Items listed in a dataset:
---
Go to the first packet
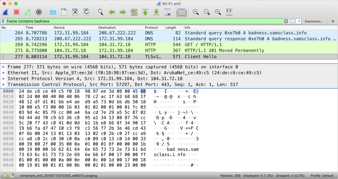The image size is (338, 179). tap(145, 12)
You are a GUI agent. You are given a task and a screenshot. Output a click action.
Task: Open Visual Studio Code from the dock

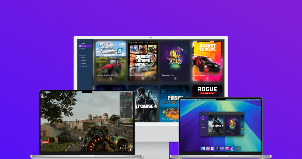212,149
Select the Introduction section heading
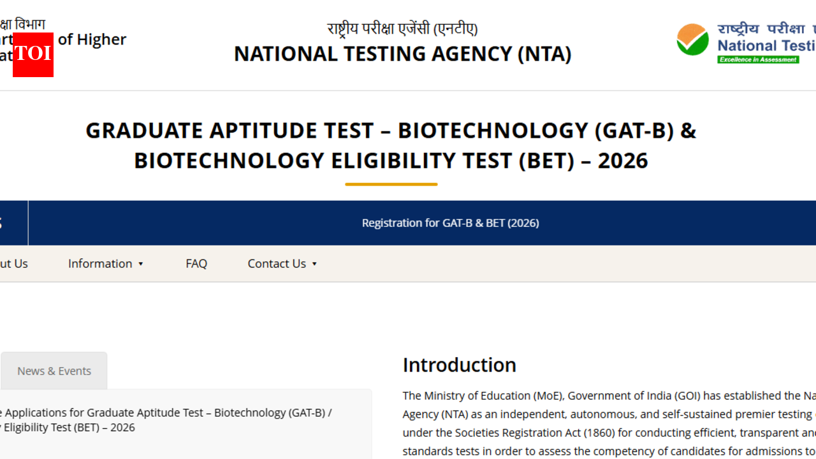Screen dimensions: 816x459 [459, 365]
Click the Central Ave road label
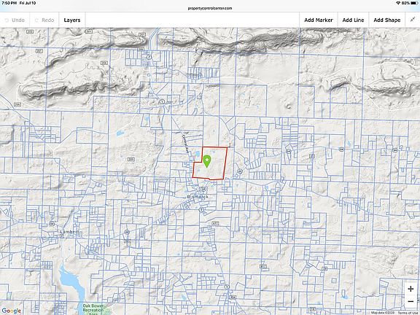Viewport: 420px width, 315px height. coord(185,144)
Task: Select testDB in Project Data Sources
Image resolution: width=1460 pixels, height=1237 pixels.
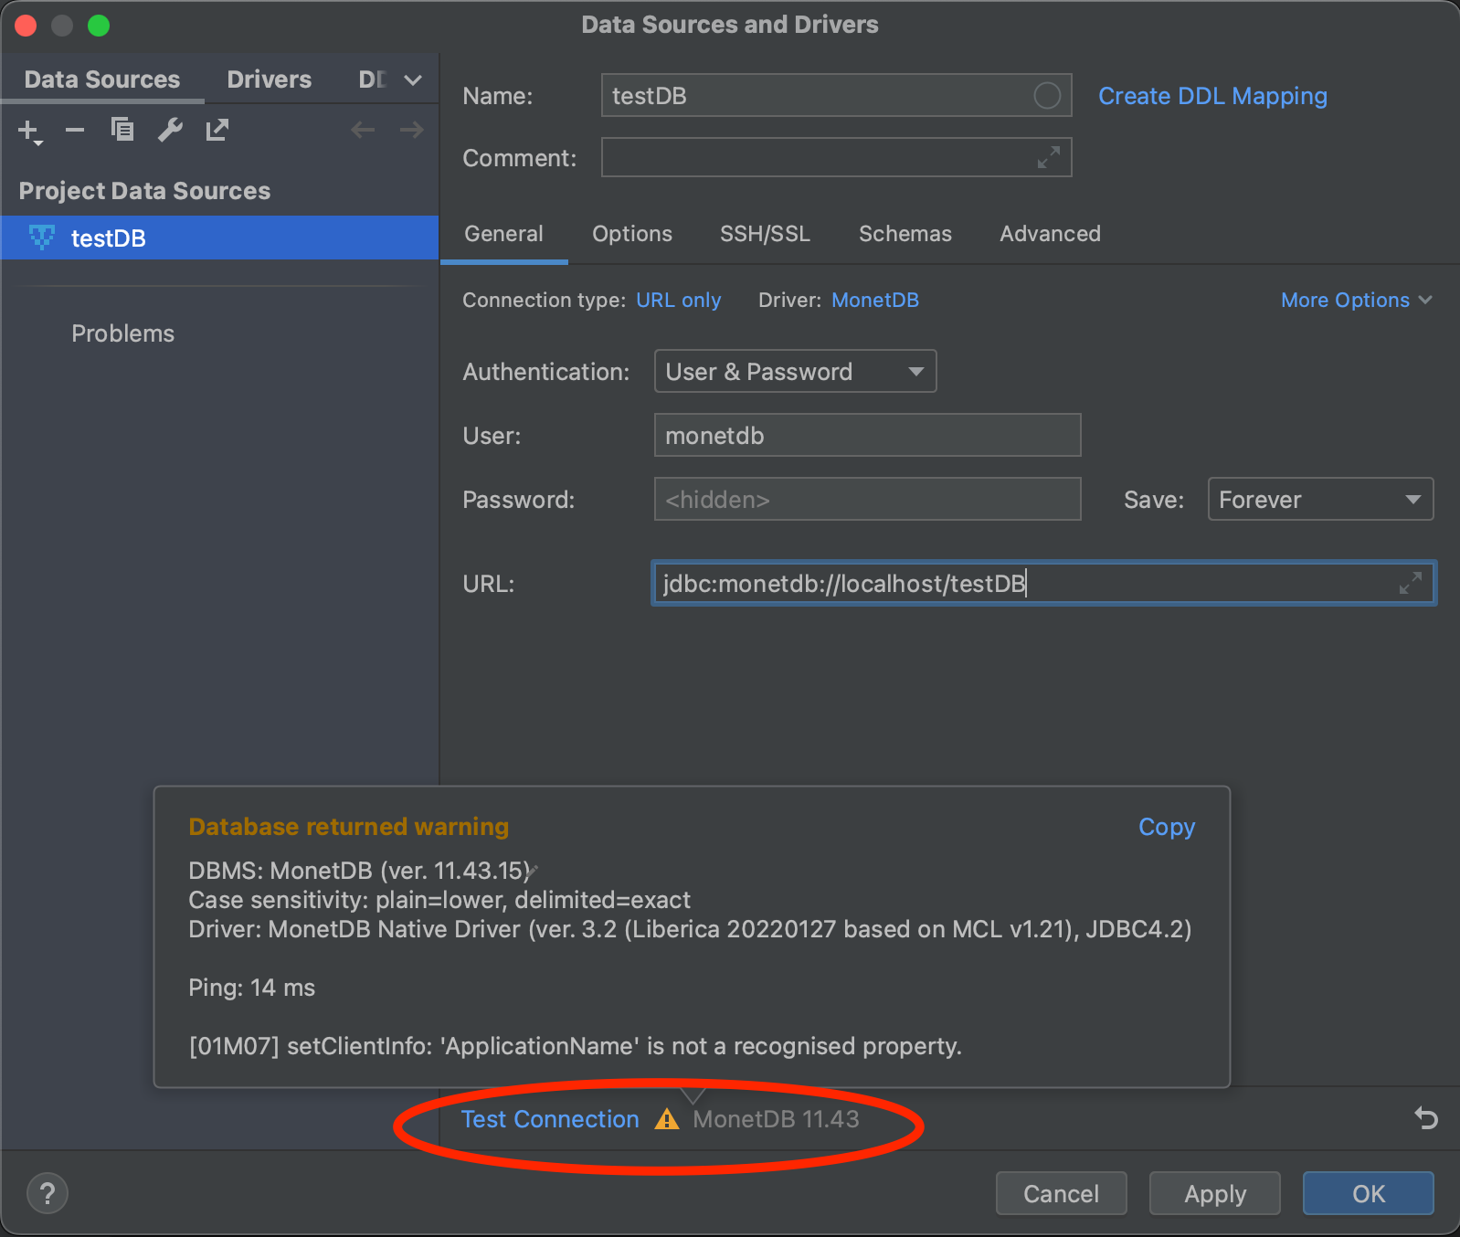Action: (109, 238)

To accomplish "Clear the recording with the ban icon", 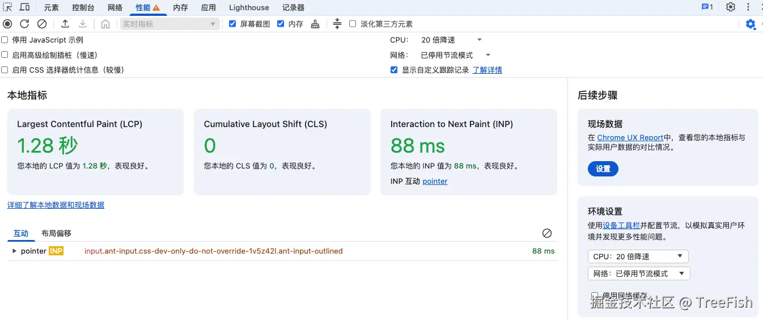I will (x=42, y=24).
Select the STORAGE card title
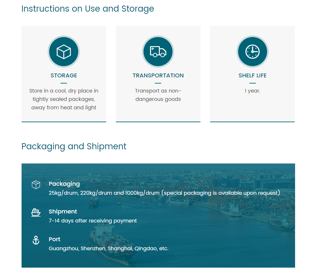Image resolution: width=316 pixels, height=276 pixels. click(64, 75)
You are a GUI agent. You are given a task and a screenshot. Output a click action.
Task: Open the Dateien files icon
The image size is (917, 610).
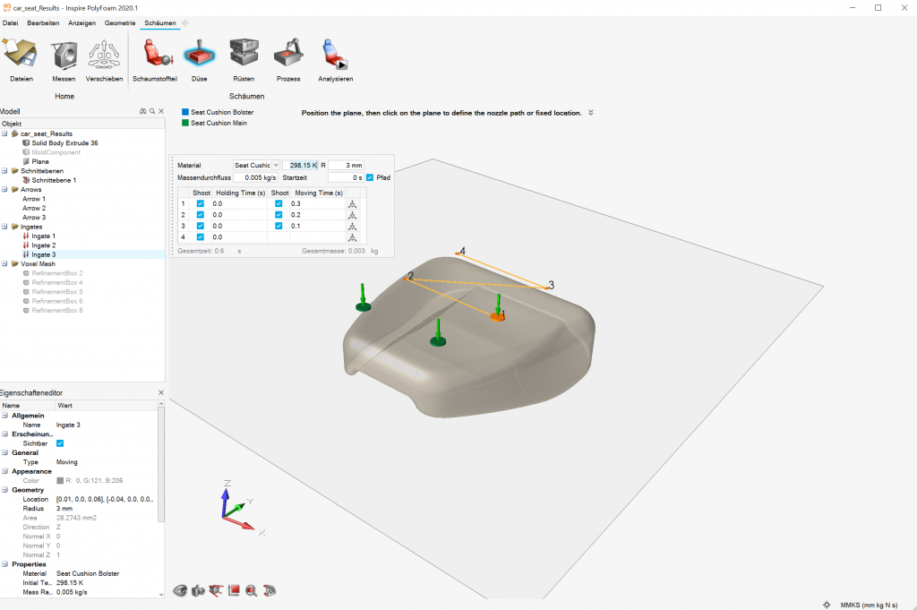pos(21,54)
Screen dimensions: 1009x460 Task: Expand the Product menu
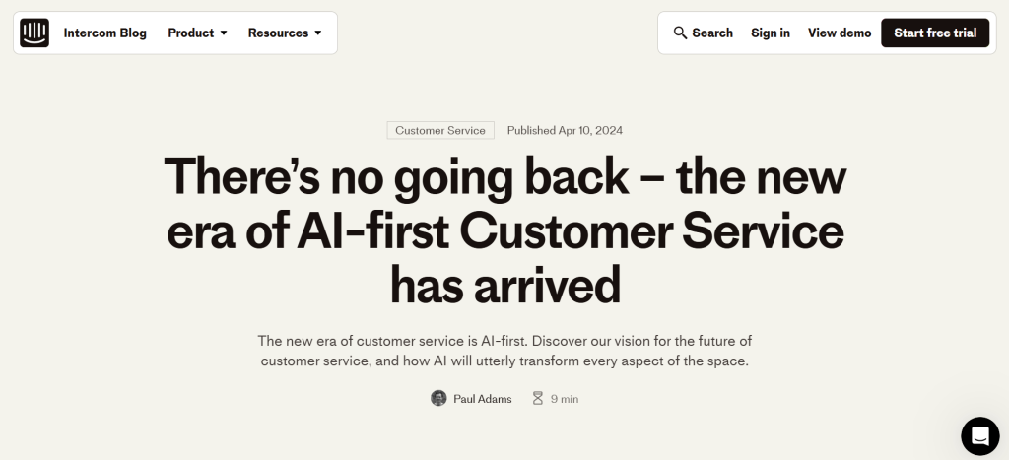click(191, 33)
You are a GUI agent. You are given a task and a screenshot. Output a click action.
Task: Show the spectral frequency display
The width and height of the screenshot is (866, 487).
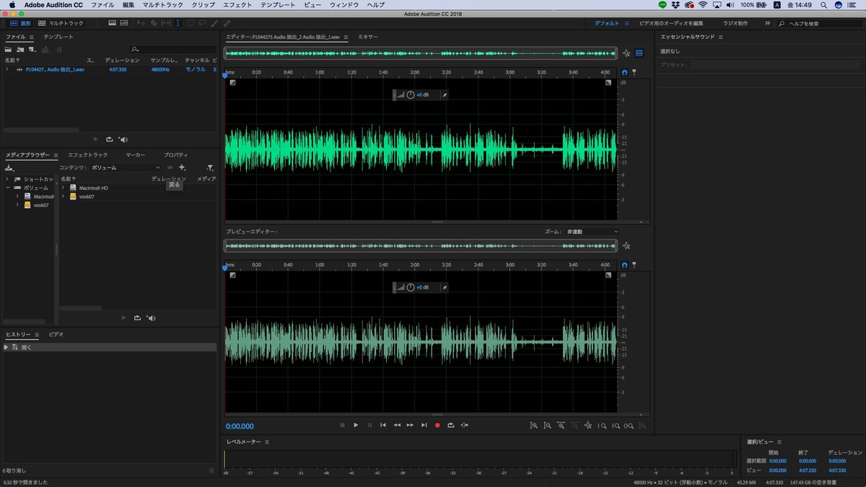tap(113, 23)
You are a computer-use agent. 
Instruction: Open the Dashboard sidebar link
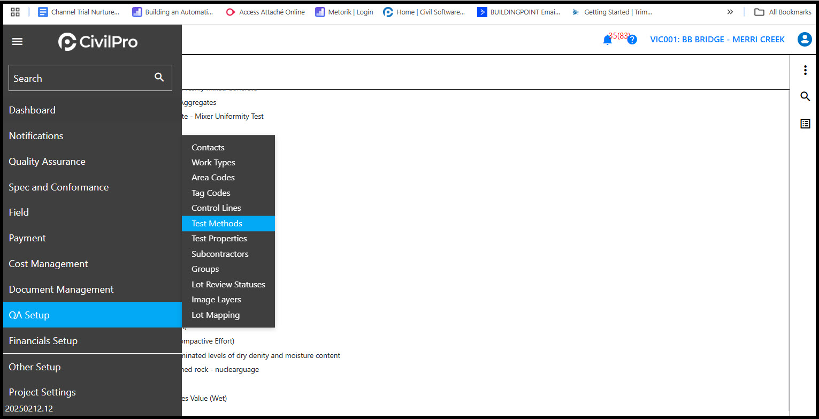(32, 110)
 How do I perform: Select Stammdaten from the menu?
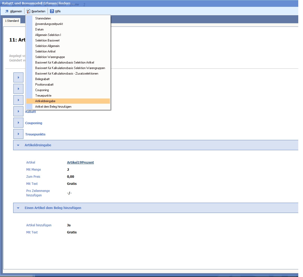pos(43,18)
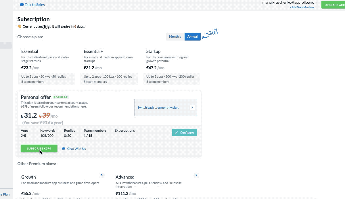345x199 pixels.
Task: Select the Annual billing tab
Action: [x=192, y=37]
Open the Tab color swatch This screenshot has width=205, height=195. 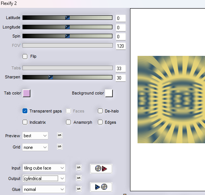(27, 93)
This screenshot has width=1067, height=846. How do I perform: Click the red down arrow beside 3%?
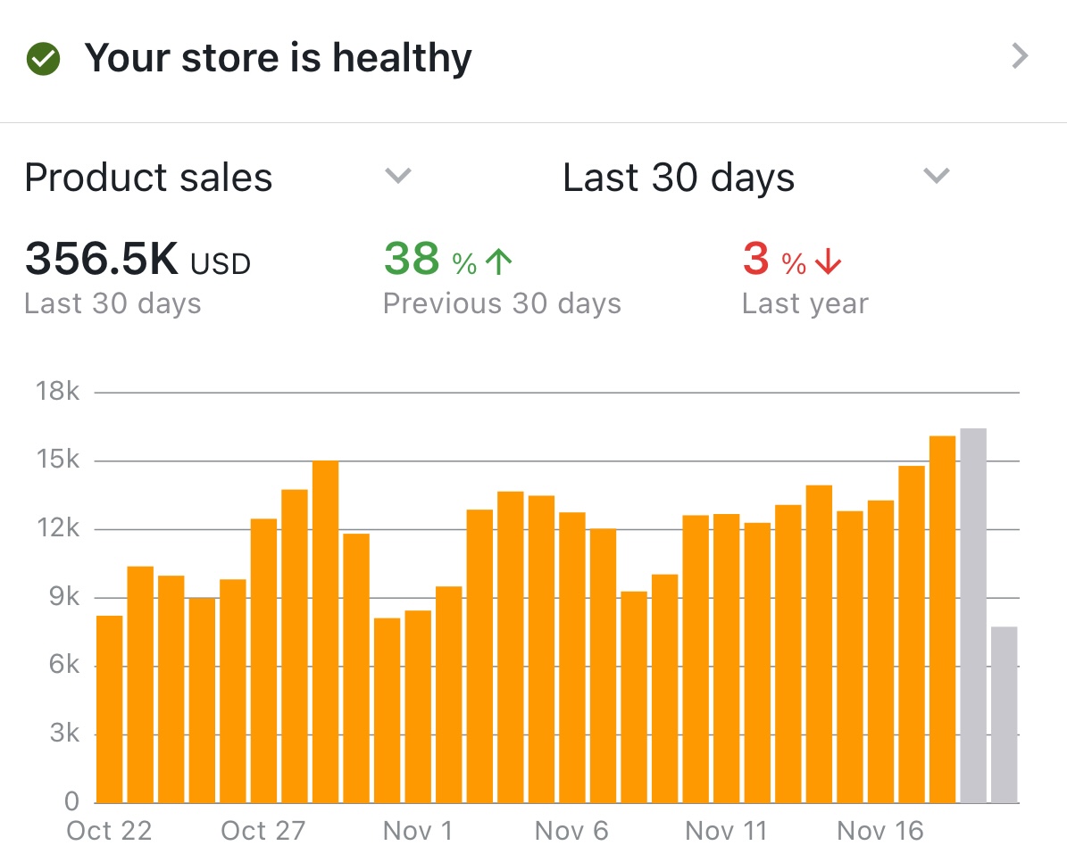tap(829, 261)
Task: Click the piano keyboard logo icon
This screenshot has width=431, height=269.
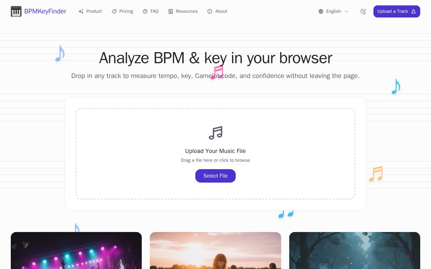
---
Your goal
The answer must be an exact copy of the lines from the one containing "This screenshot has width=1067, height=846." through the last line of the records, with no pictures included.

Expected output
This screenshot has width=1067, height=846. How do I perform: Click the red down arrow beside 3%?
tap(829, 261)
Task: Click the piano keyboard logo icon
This screenshot has width=431, height=269.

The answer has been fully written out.